## Instructions to follow
Each entry needs to be given again, character for character.

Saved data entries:

•••••

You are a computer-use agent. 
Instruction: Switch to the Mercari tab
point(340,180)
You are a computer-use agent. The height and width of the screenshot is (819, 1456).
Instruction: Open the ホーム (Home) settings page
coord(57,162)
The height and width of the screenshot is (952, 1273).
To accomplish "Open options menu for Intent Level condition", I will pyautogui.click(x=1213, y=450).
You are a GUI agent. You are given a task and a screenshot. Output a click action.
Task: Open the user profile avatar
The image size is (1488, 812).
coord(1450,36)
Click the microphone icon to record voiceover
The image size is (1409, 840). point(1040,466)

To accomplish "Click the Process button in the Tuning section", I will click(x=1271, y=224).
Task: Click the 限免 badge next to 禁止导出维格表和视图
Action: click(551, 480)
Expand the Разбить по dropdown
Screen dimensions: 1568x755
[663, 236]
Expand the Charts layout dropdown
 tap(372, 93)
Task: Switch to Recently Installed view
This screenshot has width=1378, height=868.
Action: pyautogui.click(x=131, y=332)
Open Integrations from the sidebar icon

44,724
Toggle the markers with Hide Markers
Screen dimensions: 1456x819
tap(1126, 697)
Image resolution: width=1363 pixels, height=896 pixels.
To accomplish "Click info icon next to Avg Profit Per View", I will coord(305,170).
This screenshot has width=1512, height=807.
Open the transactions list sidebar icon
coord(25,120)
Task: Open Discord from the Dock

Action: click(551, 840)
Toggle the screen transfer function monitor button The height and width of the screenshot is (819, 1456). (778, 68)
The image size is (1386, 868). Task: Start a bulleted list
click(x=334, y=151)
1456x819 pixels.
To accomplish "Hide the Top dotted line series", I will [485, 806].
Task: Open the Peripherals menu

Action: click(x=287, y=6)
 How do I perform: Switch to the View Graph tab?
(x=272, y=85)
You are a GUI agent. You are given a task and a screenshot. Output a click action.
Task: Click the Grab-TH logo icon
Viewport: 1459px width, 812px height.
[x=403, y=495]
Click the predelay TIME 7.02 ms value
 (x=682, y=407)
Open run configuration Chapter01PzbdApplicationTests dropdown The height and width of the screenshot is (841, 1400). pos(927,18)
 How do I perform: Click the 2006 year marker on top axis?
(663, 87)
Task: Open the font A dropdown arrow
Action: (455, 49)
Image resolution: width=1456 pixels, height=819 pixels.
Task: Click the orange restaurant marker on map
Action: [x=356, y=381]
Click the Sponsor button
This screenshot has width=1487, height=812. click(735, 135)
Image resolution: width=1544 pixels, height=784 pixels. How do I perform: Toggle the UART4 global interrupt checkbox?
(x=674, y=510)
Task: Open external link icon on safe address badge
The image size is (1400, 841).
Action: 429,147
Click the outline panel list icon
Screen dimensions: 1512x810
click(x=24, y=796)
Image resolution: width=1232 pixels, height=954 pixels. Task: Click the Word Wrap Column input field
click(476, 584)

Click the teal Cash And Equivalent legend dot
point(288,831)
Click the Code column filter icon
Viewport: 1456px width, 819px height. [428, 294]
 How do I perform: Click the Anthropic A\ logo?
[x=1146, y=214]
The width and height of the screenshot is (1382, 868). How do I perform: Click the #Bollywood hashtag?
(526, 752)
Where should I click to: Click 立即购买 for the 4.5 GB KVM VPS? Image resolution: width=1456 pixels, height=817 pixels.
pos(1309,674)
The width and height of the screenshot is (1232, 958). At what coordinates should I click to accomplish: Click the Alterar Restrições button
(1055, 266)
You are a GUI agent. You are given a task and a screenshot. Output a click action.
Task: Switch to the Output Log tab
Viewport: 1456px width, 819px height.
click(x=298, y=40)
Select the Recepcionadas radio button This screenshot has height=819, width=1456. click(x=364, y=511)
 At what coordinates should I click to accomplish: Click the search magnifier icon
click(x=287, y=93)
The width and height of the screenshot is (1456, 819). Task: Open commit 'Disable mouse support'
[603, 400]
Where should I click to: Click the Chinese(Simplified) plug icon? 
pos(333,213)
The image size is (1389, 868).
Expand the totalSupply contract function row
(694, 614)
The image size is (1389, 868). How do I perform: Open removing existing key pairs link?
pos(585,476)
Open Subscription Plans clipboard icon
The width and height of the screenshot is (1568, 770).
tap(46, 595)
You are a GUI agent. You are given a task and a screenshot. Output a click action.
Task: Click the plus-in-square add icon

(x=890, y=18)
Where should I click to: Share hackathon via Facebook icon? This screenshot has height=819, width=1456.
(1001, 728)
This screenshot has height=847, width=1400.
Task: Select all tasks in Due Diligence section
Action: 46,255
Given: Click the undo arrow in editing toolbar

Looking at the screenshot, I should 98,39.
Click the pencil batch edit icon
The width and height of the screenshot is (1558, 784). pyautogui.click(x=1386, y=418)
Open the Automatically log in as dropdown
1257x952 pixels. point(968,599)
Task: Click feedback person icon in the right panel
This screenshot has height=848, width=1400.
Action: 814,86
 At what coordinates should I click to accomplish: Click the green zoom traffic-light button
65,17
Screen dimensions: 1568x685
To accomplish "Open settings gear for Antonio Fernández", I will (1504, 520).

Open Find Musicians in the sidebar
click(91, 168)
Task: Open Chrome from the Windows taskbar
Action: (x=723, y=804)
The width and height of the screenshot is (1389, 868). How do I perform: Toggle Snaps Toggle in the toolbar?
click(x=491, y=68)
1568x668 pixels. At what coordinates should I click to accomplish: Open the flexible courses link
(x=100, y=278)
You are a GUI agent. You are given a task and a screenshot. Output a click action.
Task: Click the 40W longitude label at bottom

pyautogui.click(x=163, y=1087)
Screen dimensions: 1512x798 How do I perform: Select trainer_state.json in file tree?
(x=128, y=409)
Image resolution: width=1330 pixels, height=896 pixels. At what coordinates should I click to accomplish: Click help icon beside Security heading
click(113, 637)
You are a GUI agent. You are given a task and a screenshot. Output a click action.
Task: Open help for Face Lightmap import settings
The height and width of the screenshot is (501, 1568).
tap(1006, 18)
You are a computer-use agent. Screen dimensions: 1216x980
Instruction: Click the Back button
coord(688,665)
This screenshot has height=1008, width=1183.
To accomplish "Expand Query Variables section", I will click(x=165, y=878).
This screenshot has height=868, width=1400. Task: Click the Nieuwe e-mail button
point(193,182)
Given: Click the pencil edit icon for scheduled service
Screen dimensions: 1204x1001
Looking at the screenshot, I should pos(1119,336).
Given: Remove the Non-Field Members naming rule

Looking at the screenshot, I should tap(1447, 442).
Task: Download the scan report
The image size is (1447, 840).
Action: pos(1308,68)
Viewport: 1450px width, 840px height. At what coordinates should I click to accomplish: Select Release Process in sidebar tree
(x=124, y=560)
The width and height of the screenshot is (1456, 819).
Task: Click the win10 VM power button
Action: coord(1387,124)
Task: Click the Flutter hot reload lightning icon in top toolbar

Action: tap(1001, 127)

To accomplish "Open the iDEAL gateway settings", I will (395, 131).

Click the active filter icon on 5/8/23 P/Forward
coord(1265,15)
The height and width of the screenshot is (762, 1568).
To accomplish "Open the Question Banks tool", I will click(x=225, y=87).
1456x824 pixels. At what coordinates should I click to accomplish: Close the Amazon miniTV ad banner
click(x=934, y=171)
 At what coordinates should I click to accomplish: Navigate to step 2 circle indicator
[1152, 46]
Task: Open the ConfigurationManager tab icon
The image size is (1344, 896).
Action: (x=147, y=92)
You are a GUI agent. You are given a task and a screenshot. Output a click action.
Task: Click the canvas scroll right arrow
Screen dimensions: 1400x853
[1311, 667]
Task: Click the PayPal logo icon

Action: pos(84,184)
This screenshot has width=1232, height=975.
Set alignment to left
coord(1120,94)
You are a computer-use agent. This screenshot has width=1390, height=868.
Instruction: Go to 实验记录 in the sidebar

•••••

## Task result
You are a computer-use agent. 
Instruction: Switch to the Mercari tab
point(340,180)
You are a computer-use agent. The height and width of the screenshot is (819, 1456).
Instruction: Open the ホーム (Home) settings page
coord(57,162)
The height and width of the screenshot is (952, 1273).
To accomplish "Open options menu for Intent Level condition", I will pyautogui.click(x=1213, y=450).
You are a GUI agent. You are given a task and a screenshot. Output a click action.
Task: Open the user profile avatar
The image size is (1488, 812).
coord(1450,36)
Click the microphone icon to record voiceover
The image size is (1409, 840). point(1040,466)

To accomplish "Click the Process button in the Tuning section", I will click(x=1271, y=224).
Task: Click the 限免 badge next to 禁止导出维格表和视图
Action: click(551, 480)
Expand the Разбить по dropdown
Screen dimensions: 1568x755
[663, 236]
Expand the Charts layout dropdown
 tap(372, 93)
Task: Switch to Recently Installed view
This screenshot has width=1378, height=868.
Action: pyautogui.click(x=131, y=332)
Open Integrations from the sidebar icon

44,724
Toggle the markers with Hide Markers
Screen dimensions: 1456x819
tap(1126, 697)
Image resolution: width=1363 pixels, height=896 pixels.
To accomplish "Click info icon next to Avg Profit Per View", I will coord(305,170).
This screenshot has width=1512, height=807.
Open the transactions list sidebar icon
coord(25,120)
Task: Open Discord from the Dock

Action: click(551, 840)
Toggle the screen transfer function monitor button The height and width of the screenshot is (819, 1456). (778, 68)
The image size is (1386, 868). Task: Start a bulleted list
click(x=334, y=151)
1456x819 pixels.
To accomplish "Hide the Top dotted line series", I will [485, 806].
Task: Open the Peripherals menu

Action: click(x=287, y=6)
 How do I perform: Switch to the View Graph tab?
(x=272, y=85)
You are a GUI agent. You are given a task and a screenshot. Output a click action.
Task: Click the Grab-TH logo icon
Viewport: 1459px width, 812px height.
[x=403, y=495]
Click the predelay TIME 7.02 ms value
 (x=682, y=407)
Open run configuration Chapter01PzbdApplicationTests dropdown The height and width of the screenshot is (841, 1400). pos(927,18)
 How do I perform: Click the 2006 year marker on top axis?
(663, 87)
Task: Open the font A dropdown arrow
Action: (455, 49)
Image resolution: width=1456 pixels, height=819 pixels.
Task: Click the orange restaurant marker on map
Action: [x=356, y=381]
Click the Sponsor button
This screenshot has width=1487, height=812. click(735, 135)
Image resolution: width=1544 pixels, height=784 pixels. How do I perform: Toggle the UART4 global interrupt checkbox?
(x=674, y=510)
Task: Open external link icon on safe address badge
The image size is (1400, 841).
Action: 429,147
Click the outline panel list icon
Screen dimensions: 1512x810
click(x=24, y=796)
Image resolution: width=1232 pixels, height=954 pixels. Task: Click the Word Wrap Column input field
click(476, 584)

Click the teal Cash And Equivalent legend dot
point(288,831)
Click the Code column filter icon
Viewport: 1456px width, 819px height. [428, 294]
 How do I perform: Click the Anthropic A\ logo?
[x=1146, y=214]
The width and height of the screenshot is (1382, 868). How do I perform: Click the #Bollywood hashtag?
(526, 752)
Where should I click to: Click 立即购买 for the 4.5 GB KVM VPS? Image resolution: width=1456 pixels, height=817 pixels.
pos(1309,674)
The width and height of the screenshot is (1232, 958). At what coordinates should I click to accomplish: Click the Alterar Restrições button
(1055, 266)
You are a GUI agent. You are given a task and a screenshot. Output a click action.
Task: Switch to the Output Log tab
Viewport: 1456px width, 819px height.
click(x=298, y=40)
Select the Recepcionadas radio button This screenshot has height=819, width=1456. click(x=364, y=511)
 At what coordinates should I click to accomplish: Click the search magnifier icon
click(x=287, y=93)
The width and height of the screenshot is (1456, 819). Task: Open commit 'Disable mouse support'
[603, 400]
Where should I click to: Click the Chinese(Simplified) plug icon? 
pos(333,213)
The image size is (1389, 868).
Expand the totalSupply contract function row
(694, 614)
The image size is (1389, 868). How do I perform: Open removing existing key pairs link?
pos(585,476)
Open Subscription Plans clipboard icon
The width and height of the screenshot is (1568, 770).
tap(46, 595)
You are a GUI agent. You are given a task and a screenshot. Output a click action.
Task: Click the plus-in-square add icon

(x=890, y=18)
Where should I click to: Share hackathon via Facebook icon? This screenshot has height=819, width=1456.
(1001, 728)
This screenshot has height=847, width=1400.
Task: Select all tasks in Due Diligence section
Action: 46,255
Given: Click the undo arrow in editing toolbar

Looking at the screenshot, I should 98,39.
Click the pencil batch edit icon
The width and height of the screenshot is (1558, 784). pyautogui.click(x=1386, y=418)
Open the Automatically log in as dropdown
1257x952 pixels. point(968,599)
Task: Click feedback person icon in the right panel
This screenshot has height=848, width=1400.
Action: 814,86
 At what coordinates should I click to accomplish: Click the green zoom traffic-light button
65,17
Screen dimensions: 1568x685
To accomplish "Open settings gear for Antonio Fernández", I will (1504, 520).

Open Find Musicians in the sidebar
click(91, 168)
Task: Open Chrome from the Windows taskbar
Action: (x=723, y=804)
The width and height of the screenshot is (1389, 868). How do I perform: Toggle Snaps Toggle in the toolbar?
click(x=491, y=68)
1568x668 pixels. At what coordinates should I click to accomplish: Open the flexible courses link
(x=100, y=278)
You are a GUI agent. You are given a task and a screenshot. Output a click action.
Task: Click the 40W longitude label at bottom

pyautogui.click(x=163, y=1087)
Screen dimensions: 1512x798 How do I perform: Select trainer_state.json in file tree?
(x=128, y=409)
Image resolution: width=1330 pixels, height=896 pixels. At what coordinates should I click to accomplish: Click help icon beside Security heading
click(113, 637)
You are a GUI agent. You are given a task and a screenshot. Output a click action.
Task: Open help for Face Lightmap import settings
The height and width of the screenshot is (501, 1568).
tap(1006, 18)
You are a computer-use agent. Screen dimensions: 1216x980
Instruction: Click the Back button
coord(688,665)
This screenshot has height=1008, width=1183.
To accomplish "Expand Query Variables section", I will click(x=165, y=878).
This screenshot has height=868, width=1400. Task: Click the Nieuwe e-mail button
point(193,182)
Given: Click the pencil edit icon for scheduled service
Screen dimensions: 1204x1001
Looking at the screenshot, I should pos(1119,336).
Given: Remove the Non-Field Members naming rule

Looking at the screenshot, I should tap(1447, 442).
Task: Download the scan report
The image size is (1447, 840).
Action: pos(1308,68)
Viewport: 1450px width, 840px height. At what coordinates should I click to accomplish: Select Release Process in sidebar tree
(x=124, y=560)
The width and height of the screenshot is (1456, 819).
Task: Click the win10 VM power button
Action: coord(1387,124)
Task: Click the Flutter hot reload lightning icon in top toolbar

Action: tap(1001, 127)

To accomplish "Open the iDEAL gateway settings", I will (395, 131).

Click the active filter icon on 5/8/23 P/Forward
coord(1265,15)
The height and width of the screenshot is (762, 1568).
To accomplish "Open the Question Banks tool", I will click(x=225, y=87).
1456x824 pixels. At what coordinates should I click to accomplish: Close the Amazon miniTV ad banner
click(x=934, y=171)
 At what coordinates should I click to accomplish: Navigate to step 2 circle indicator
[1152, 46]
Task: Open the ConfigurationManager tab icon
The image size is (1344, 896).
Action: (x=147, y=92)
You are a GUI agent. You are given a task and a screenshot. Output a click action.
Task: Click the canvas scroll right arrow
Screen dimensions: 1400x853
[1311, 667]
Task: Click the PayPal logo icon

Action: pos(84,184)
This screenshot has width=1232, height=975.
Set alignment to left
coord(1120,94)
You are a computer-use agent. This screenshot has width=1390, height=868.
Instruction: Go to 实验记录 in the sidebar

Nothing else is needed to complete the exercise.